Я еле-еле держался на ногах, а тут ещё двое санитаров, собрав кровать, почти бегом несли её в палатку. «Посторонись с дороги», - закричал один из них. Но быстро отскочить в сторону было выше моих сил, и они сшибли меня. Я упал. На какое-то время я потерял сознание. Придя в сознание, я увидел склонившихся надо мной санитаров. Отнеся кровать в палатку, и выйдя из неё, они увидели меня лежащим, и проявили интерес ко мне. Я просил их найти какого-нибудь врача. Один из солдат ушёл выполнять мою просьбу, второй стал помогать мне подняться. Я уже стоял на ногах, когда солдат подвёл ко мне человека в офицерской форме, но почему-то без погон. Ещё до того, как он открыл рот, я понял, что он очень сильно чем-то разозлён.

- В чём дело, рядовой?

- Не знаю, как к Вам обратиться, товарищ доктор. Сегодня утром я выписан из медсанбата, как годный без ограничения. А за весь день я не прошёл и двух километров. Прошу осмотреть меня.

- Симулянт! Если выписан, значит здоров. Что, надеешься найти здесь доброго дядю, который отправит тебя в тыл? Ко мне за день, знаешь, сколько таких обращается?

- Я не могу идти, осмотрите меня.

- Что с Вами?

- Я думаю, сломан позвоночник.

Врач обратился к санитарам: «Где ваше оружие?»

- Здесь оно, рядом.

- Арестуйте этого человека, отведите в рентгеновскую палатку, пусть сделают снимок, и с этим снимком ко мне.

Обращаясь ко мне, он продолжил: «Здесь номер с симуляцией не пройдёт, у нас есть рентген. Это госпиталь, а не какой-то медсанбат. Так что попался ты, парень. Если ты думаешь, что с тобой будут разбираться, ты ошибаешься. Если снимок ничего не покажет, мы тебя просто расстреляем.

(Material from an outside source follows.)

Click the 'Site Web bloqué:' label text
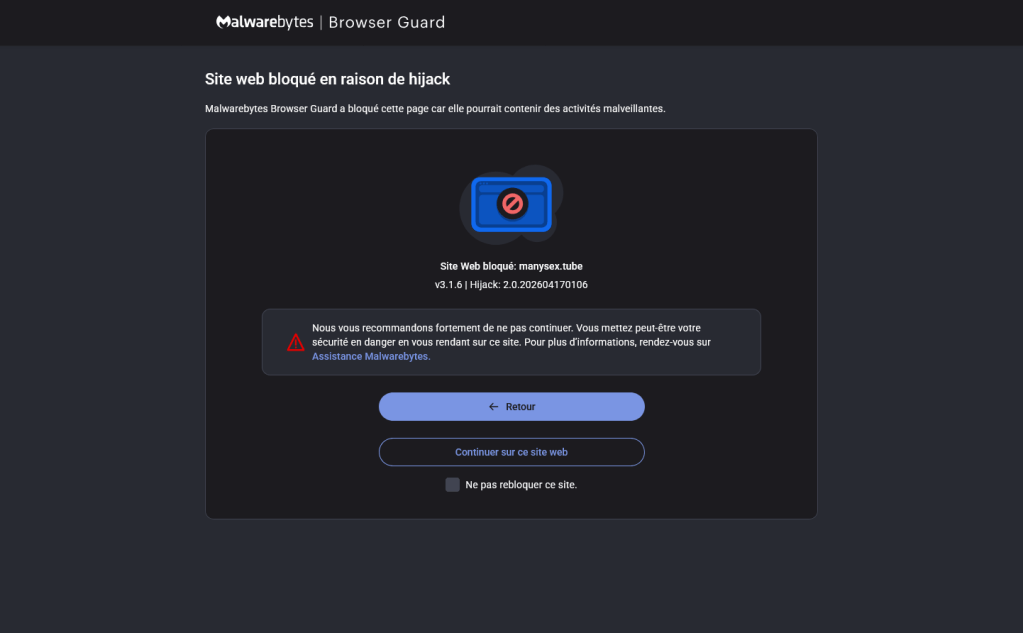 click(478, 266)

Ведите его».

Меня повели в одну из палаток. Рентгеновский аппарат был ещё не готов, и пришлось некоторое время ждать. Потом мне сделали требуемые снимки, и под конвоем повели к врачу. Тот же самый врач без погон сначала бегло взглянул на снимок, потом стал разглядывать все снимки очень внимательно. Обращаясь к конвойным санитарам, он спросил: «Тут нет ошибки? Это его снимки?».

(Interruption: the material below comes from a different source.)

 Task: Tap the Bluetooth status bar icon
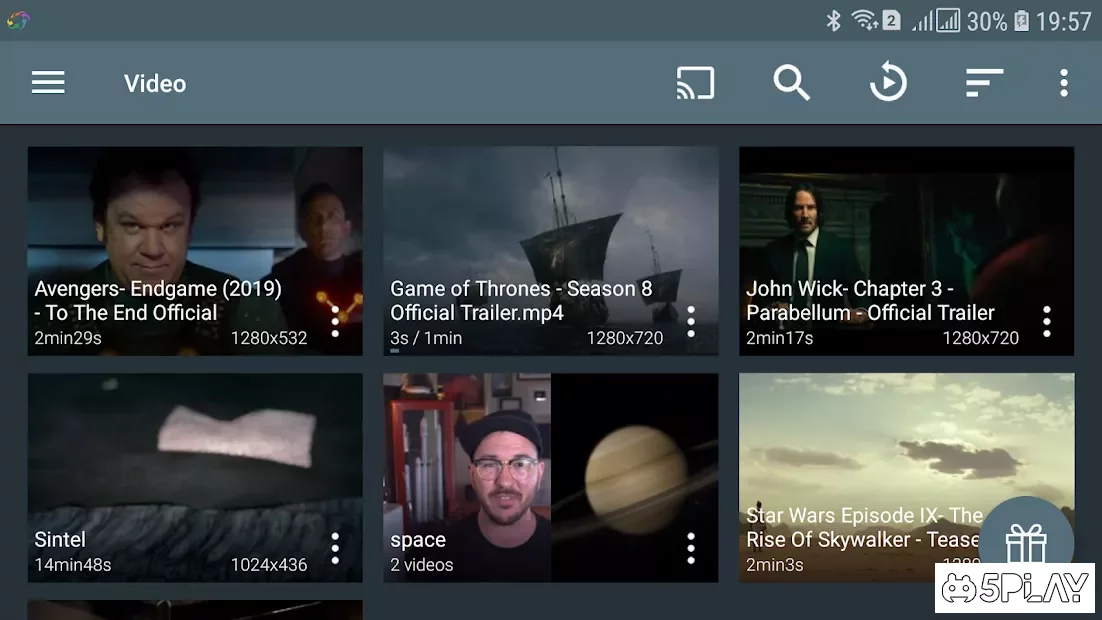[x=833, y=21]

- Так точно, его. Других там ещё нет. Маринка при нас делала.

Врач удивлённо посмотрел на меня, как на какое-то чудо природы, и сказал: «Как ты стоишь, солдат? По всем медицинским законам с таким переломом ты должен быть парализован, и находиться в абсолютно бездвижном состоянии. Стой, не шевелись, руки опусти по швам. А вы бросьте свои винтовки, и живо найдите для него доску и верёвки».

- А где взять то?

- Не знаю. Через пять минут не будет, пойдёте под трибунал. Борт у машины отломайте, но чтобы доска была.

Я не знаю где солдаты взяли доску. Вместо верёвки были использованы бинты, которыми под руководством врача меня привязали к этой доске. Врач извинился передо мной за грубость, и был предельно внимателен ко мне в течение двух или трёх дней, которые я находился в этом госпитале. Не смотря на то, что уже в этот же день привезли большое количество раненых, он находил время несколько раз в день подойти ко мне, спросить о самочувствии, не нуждаюсь ли я в чём, сыт ли. Видимо, это был хороший человек, но должность обязывала его быть жёстким.

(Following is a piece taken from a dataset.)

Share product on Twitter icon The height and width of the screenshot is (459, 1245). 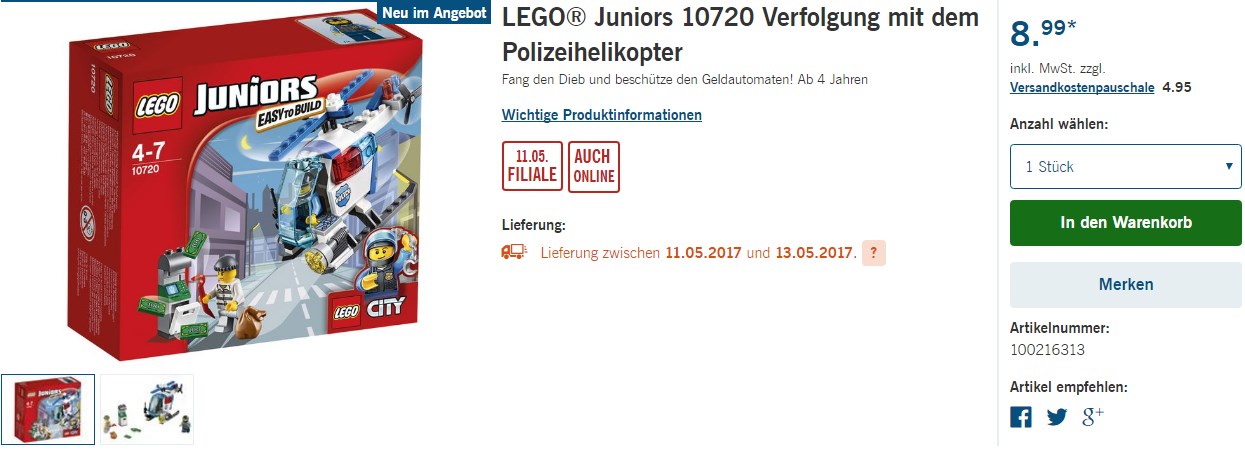(1057, 417)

С этой же доской я и был отправлен в тыл. Эту доску от меня отвязали только в Новосибирске. Там в госпитале я пробыл полгода. Через полгода мне дали инвалидность, и выписали из госпиталя. Лечащий врач на прощанье извинился: «Тебя надо ещё лечить, и лечить. В мирное время ты бы пробыл у нас ещё год, или больше. Но сейчас война, и госпиталь не безразмерный. Извини, солдат, мы тебя выписываем». Так кончилась  для меня война.